A breach of contract is failure to perform as stated in the contract. There are many ways to remedy a breached contract assuming
it has not been waived. Typically, the remedy for breach of contract is an award of money damages. When dealing with unique
subject matter, specific performance may be ordered.
As for many governments, it was not possible to sue the Crown in the U.K. for breach of contract before 1948. However,
it was appreciated that contractors might be reluctant to deal on such a basis and claims were entertained under a petition
of right that needed to be endorsed by the Home Secretary and Attorney-General.

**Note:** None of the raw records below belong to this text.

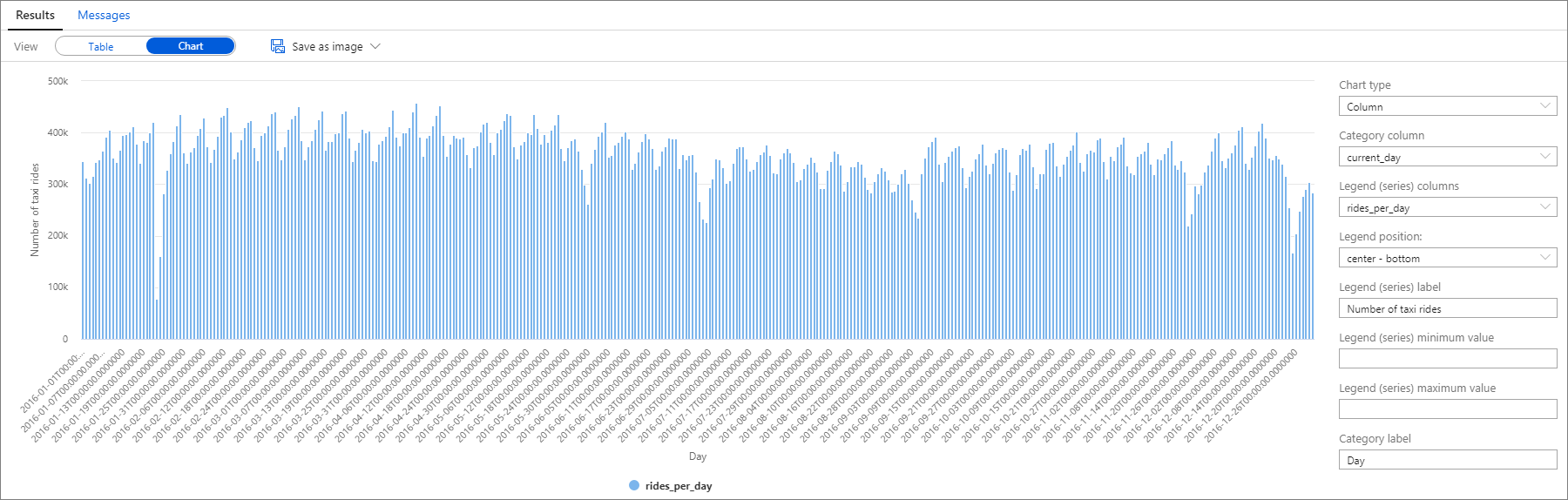The width and height of the screenshot is (1568, 500).
Task: Click the Category label Day field
Action: [x=1446, y=460]
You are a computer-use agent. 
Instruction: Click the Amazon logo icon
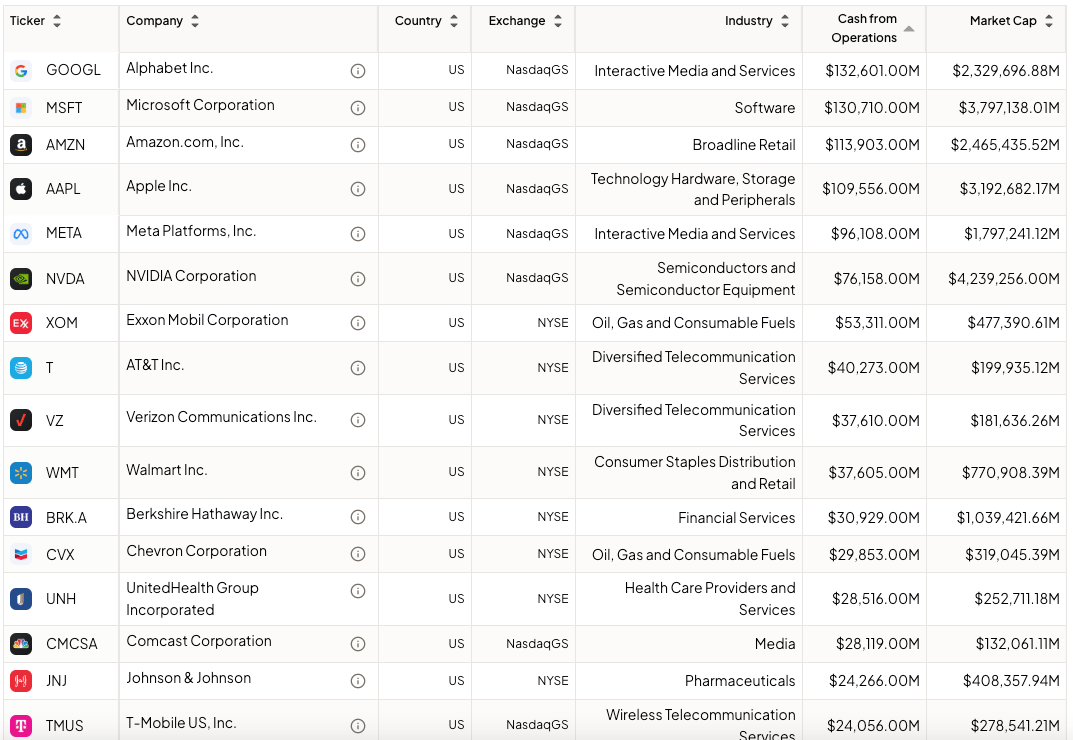pyautogui.click(x=21, y=145)
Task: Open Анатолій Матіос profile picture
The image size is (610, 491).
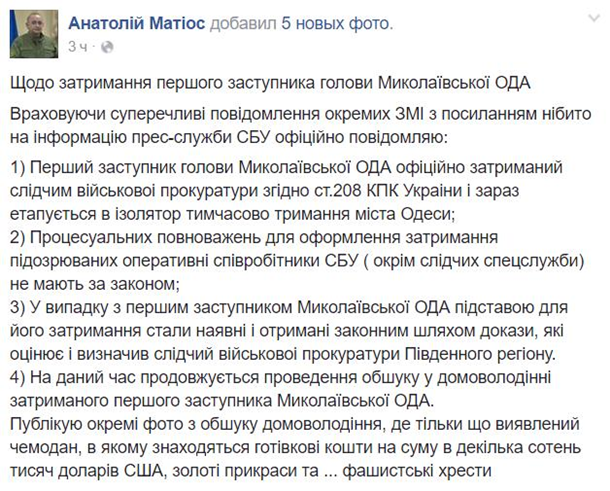Action: tap(34, 34)
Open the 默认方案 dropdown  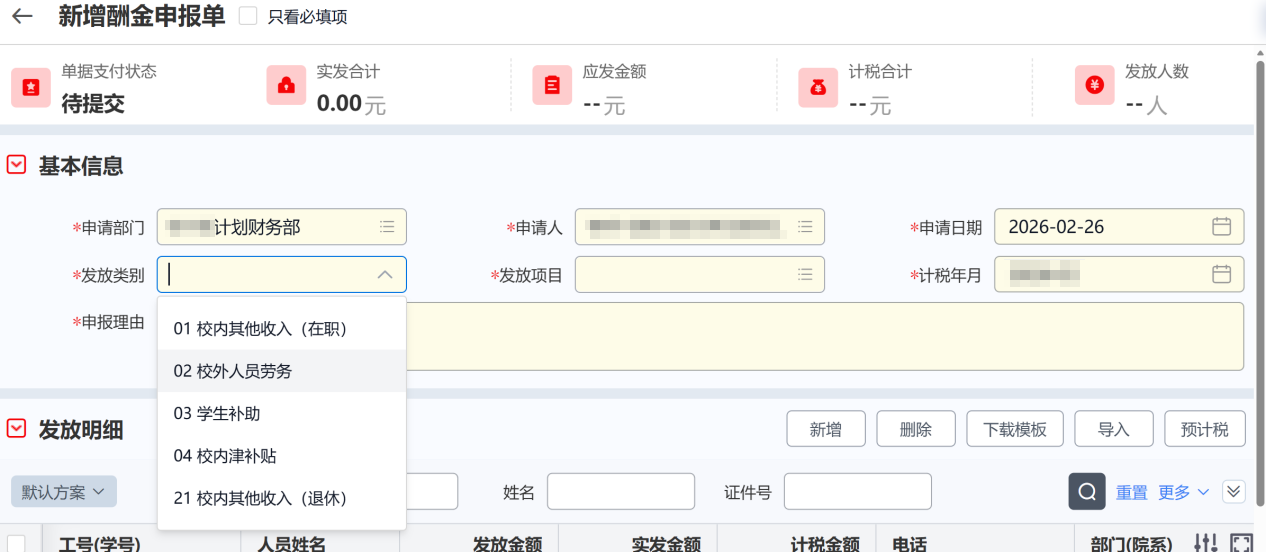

S.1 Crown Proceedings Act 1947 opened the
Crown to ordinary contractual claims through the courts as for any other person.
There are four different types of damages.
-Compensatory damages which are given to the party which was detrimented by the breach of contract. With compensatory
damages, there are two kinds of branches, consequential damages and direct damages.
-Nominal damages which include minimal dollar amounts (often sought to obtain a legal record of who was at fault).
-Punitive damages which are used to punish the party at fault. These are not usually given regarding contracts but possible
in a fraudulent situation.
-Exemplary damages which are used to make an example of the party at fault to discourage similar crimes. Fines can be
multiplied by factors of up to 50 for such damages.
Whenever you have a contract that requires completing something, and a person informs you that it will not be completed
before they begin your project, this is referred to anticipatory breach. When it is either not possible or desirable to award
damages measured in that way, a court may award money damages designed to restore the injured party to the economic position
that he or she had occupied at the time the contract was entered (known as the "reliance measure"), or designed
to prevent the breaching party from being unjustly enriched ("restitution").
There may be circumstances in which it would be unjust to permit the defaulting party simply to buy out the injured party
with damages. For example where an art collector purchases a rare painting and the vendor refuses to deliver, the collector's
damages would be equal to the sum paid.
The court may make an order of what is called "specific performance", requiring that the contract be performed.
In some circumstances a court will order a party to perform his or her promise (an order of "specific performance")
or issue an order, known as an "injunction," that a party refrain from doing something that would breach the contract.
A specific performance is obtainable for the breach of a contract to sell land or real estate on such grounds that the property
has a unique value.
Both an order for specific performance and an injunction are discretionary remedies, originating for the most part in
equity. Neither is available as of right and in most jurisdictions and most circumstances a court will not normally order
specific performance. A contract for the sale of real property is a notable exception. In most jurisdictions it is enforceable
by specific performance. However, even in this case the defenses to an action in equity (such as laches, the bona fide purchaser
rule, or unclean hands) may act as a bar to specific performance.
Related to orders for specific performance, an injunction may be requested when the contract prohibits a certain action.
Action for injunction would prohibit the person from performing the act specified in the contract.